_Direction 1_: Reproduce the part of the White Sox quiz comments starting with "I followed the Sox" and going on through "the old guys.".

_Excerpted text_:
#####

16/23, and I would never have had a chance on the seven names I missed. Correctly guessing the 1980-81 outfielder is perhaps the most ridiculous example of Sox trivia lodged in my long-term memory since Sporcle Saturday began. (Now the challenge is for Ted to devise a quiz featuring Jim Siwy, Rich Barnes, or Steve Mura.)

This is a fun one, both to see the impressive parade of 21st-century players, and to see that the line began one century ago.


I followed the Sox pretty closely in the early 80s and I do not remember the 80-81 outfielder at all. The other guys in my lifetime I at least remember even though I couldn’t recall them for this quiz. And I do remember Siwy and Mura, though Rich Barnes does not ring a bell. I should have guessed the immortal Cy Acosta for this quiz. It would have helped me get one of the old guys.


The outfielder shared a Topps White Sox Future Stars card in 1982! The card came out after his final major-league game. I love the old Future Stars cards, where occasionally a Hall of Fame is pictured with someone who debuted at age 28 and ended his career at age 29. That 1982 card featured no one bound for Cooperstown, though Jay Loviglio started a few games that September after Tony Bernazard got hurt.

Barnes started a couple of games for the 1982 team, though your life is not missing anything by not having memories of his performance. Whether my life is missing a lot because of how much I remember of the 1982 White Sox is another question.


The 1982 team was pretty good. I followed them very closely. I really liked Steve Kemp (I got a White Sox jersey that year and had 22 put on the back!). I just looked it up- they were only 2.5 games back on Aug 16, then lost 10 of 12 to fall out of the race.


Yeah, the team did not fare well after Bernazard got hurt, but they were fun right out of the gate and through most of the summer. I’d watched Kemp in Tiger Stadium before and knew he was good, though it hurt to lose Lemon (especially watching Ron LeFlore attempt to play CF).

Rudy Law was so much fun to watch that year. As Rickey Henderson was obliterating the single-season SB record, it seemed like the Sox had their own version of Rickey. It wouldn’t last, but watching Law and Salomé Barojas make impacts joining the young core already in place looked like it was setting the Sox up for the next decade.


I did look up his Baseball-Ref page, which pointed me to a brother (who also played on the Washington Senators). That guy did have a SABR bio, so I read it. It’s a good one, and I could see it as the basis of an engrossing film.

Turns out they likely weren’t brothers, but the Washington media assumed that two Cuban-born men with the same surname would be related. “In researching articles on Merito, no mention was found of the two being related, even during International League games where they faced each other.”

Merito generated a fair amount of coverage, in part due to being called up just after turning 17. Quite an interesting life.


Thank you for providing us the opportunity to learn more about baseball history every week!


These are Neito Ted, thanks for doing them.

As Cirensica

13 of 23. Prior to 2000, I can’t remember anybody but Minoso

Trooper Galactus

Same. I’d never even HEARD of them.

As Cirensica

I was very familiar with Aurelio M. He was a big baseball figure in Venezuela. I didn’t know he played with the Sox

Trooper Galactus

Well, I think you have more occasion to be familiar with Venezualan baseball players than I do.

#####

_Entries shown_:
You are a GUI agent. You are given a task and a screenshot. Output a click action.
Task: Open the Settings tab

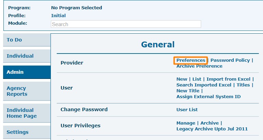[x=27, y=132]
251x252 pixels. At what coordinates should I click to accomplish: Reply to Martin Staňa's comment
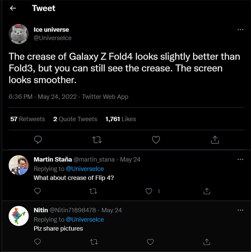click(x=38, y=191)
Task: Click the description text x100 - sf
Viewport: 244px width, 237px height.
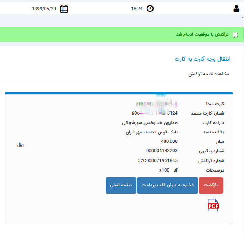Action: tap(168, 170)
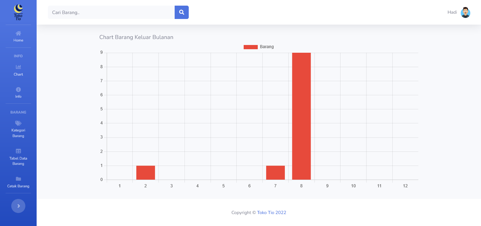Screen dimensions: 481x226
Task: Open the Info circle icon
Action: tap(18, 90)
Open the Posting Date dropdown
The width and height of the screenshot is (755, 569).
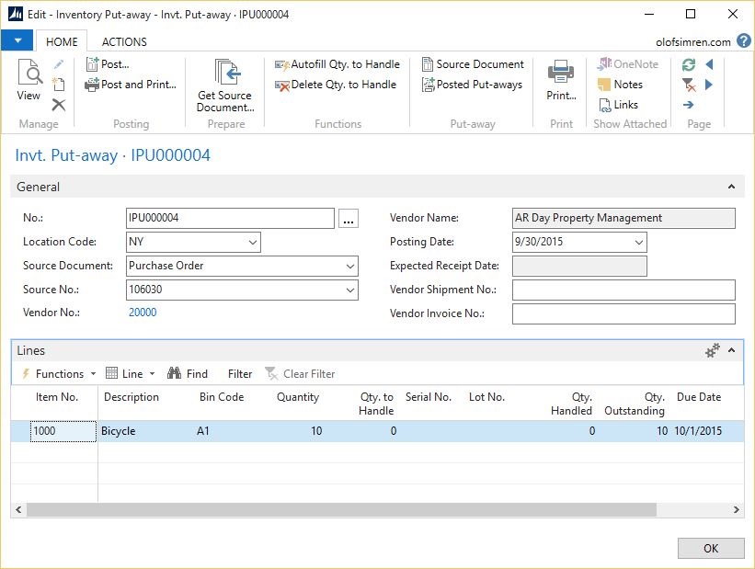pyautogui.click(x=639, y=243)
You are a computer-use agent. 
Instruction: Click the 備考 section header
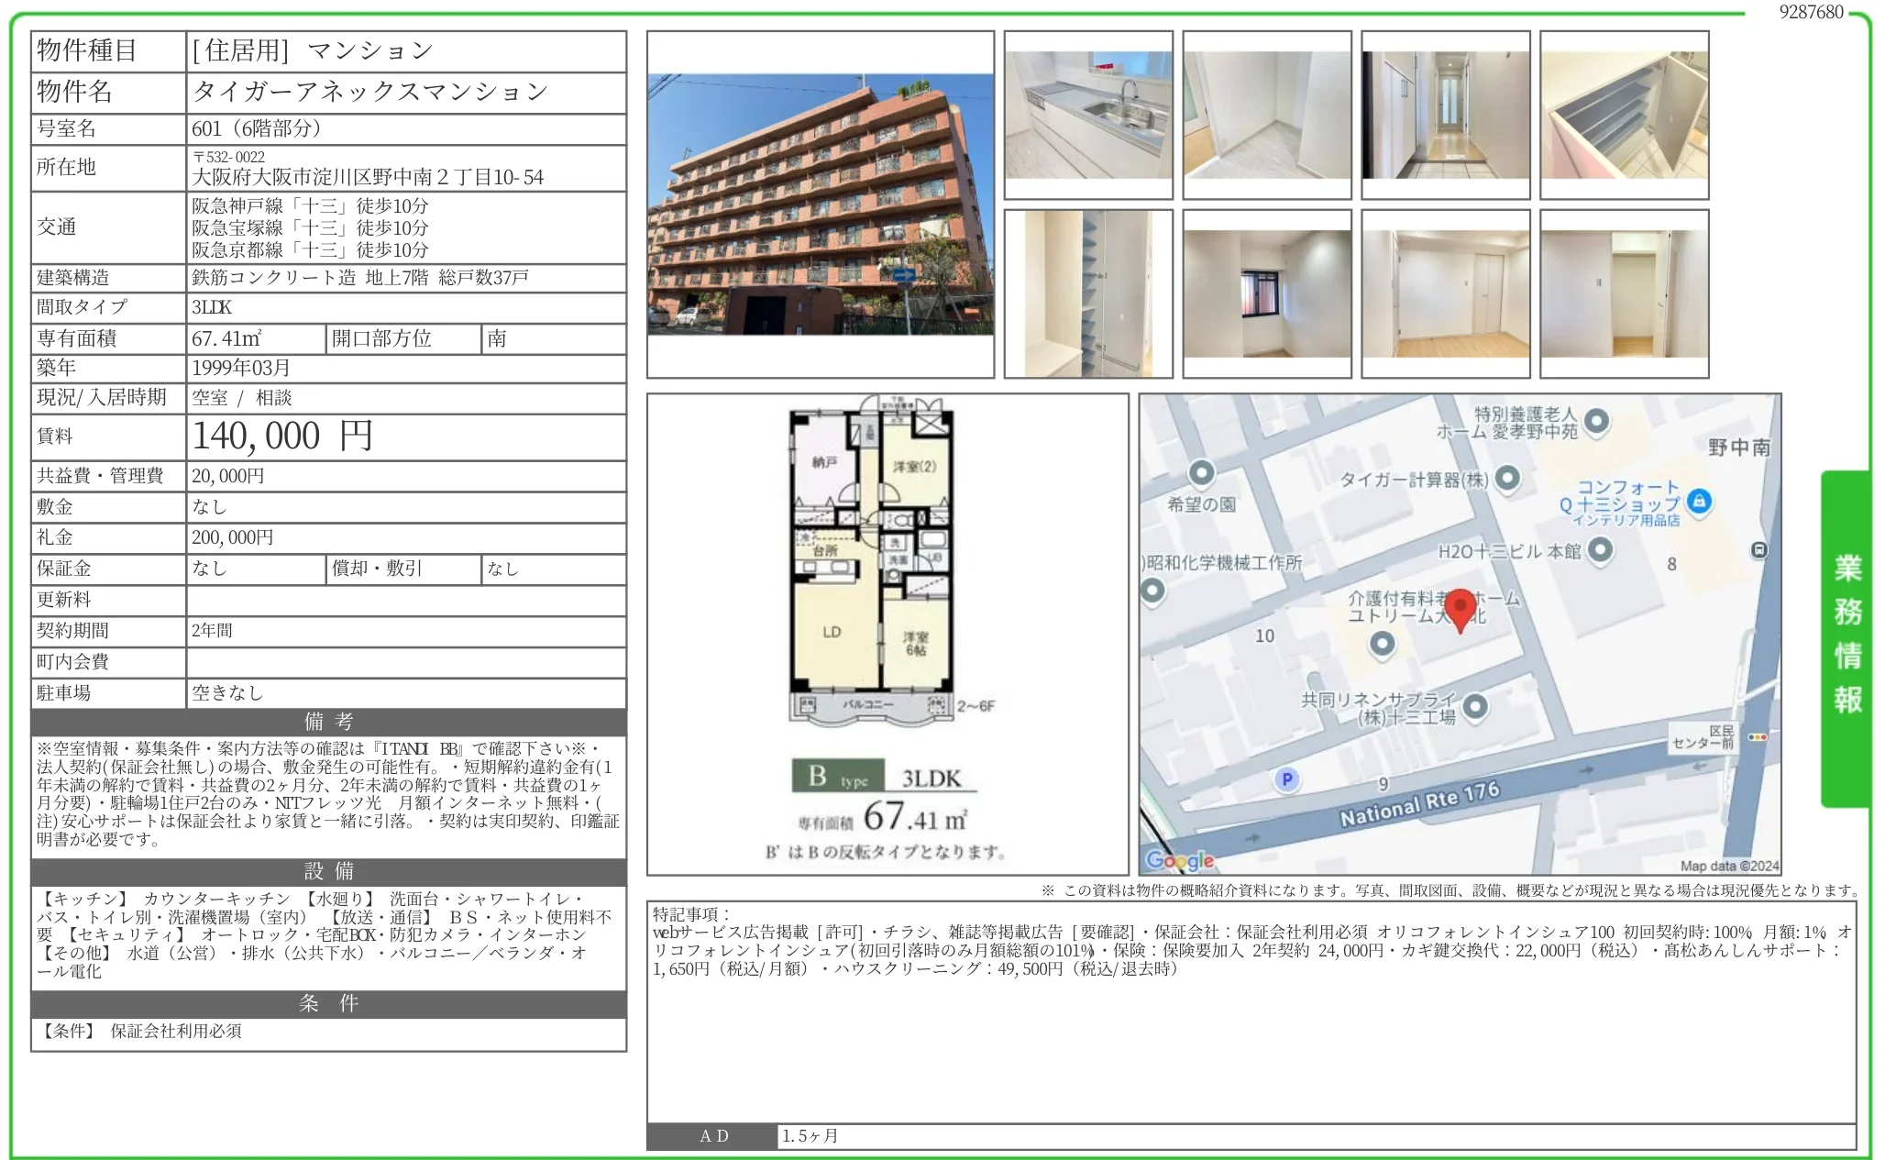coord(328,722)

#####

_Direction 2_: In the records, starting with the line with "Task: Click the description text x100 - sf" and going on through the end of the records, substitute "menu" for "dropdown" and keep everything else the same. Give only those lines, and leave the pictures out of your answer.

_Worked solution 1_:
I followed the Sox pretty closely in the early 80s and I do not remember the 80-81 outfielder at all. The other guys in my lifetime I at least remember even though I couldn’t recall them for this quiz. And I do remember Siwy and Mura, though Rich Barnes does not ring a bell. I should have guessed the immortal Cy Acosta for this quiz. It would have helped me get one of the old guys.

_Worked solution 2_:
Task: Click the description text x100 - sf
Viewport: 244px width, 237px height.
Action: tap(168, 170)
Screen dimensions: 481x226
Task: Open the Info circle icon
Action: tap(18, 90)
Open the Posting Date menu
The width and height of the screenshot is (755, 569).
pyautogui.click(x=639, y=243)
You are a computer-use agent. 
Instruction: Click the 備考 section header
coord(328,722)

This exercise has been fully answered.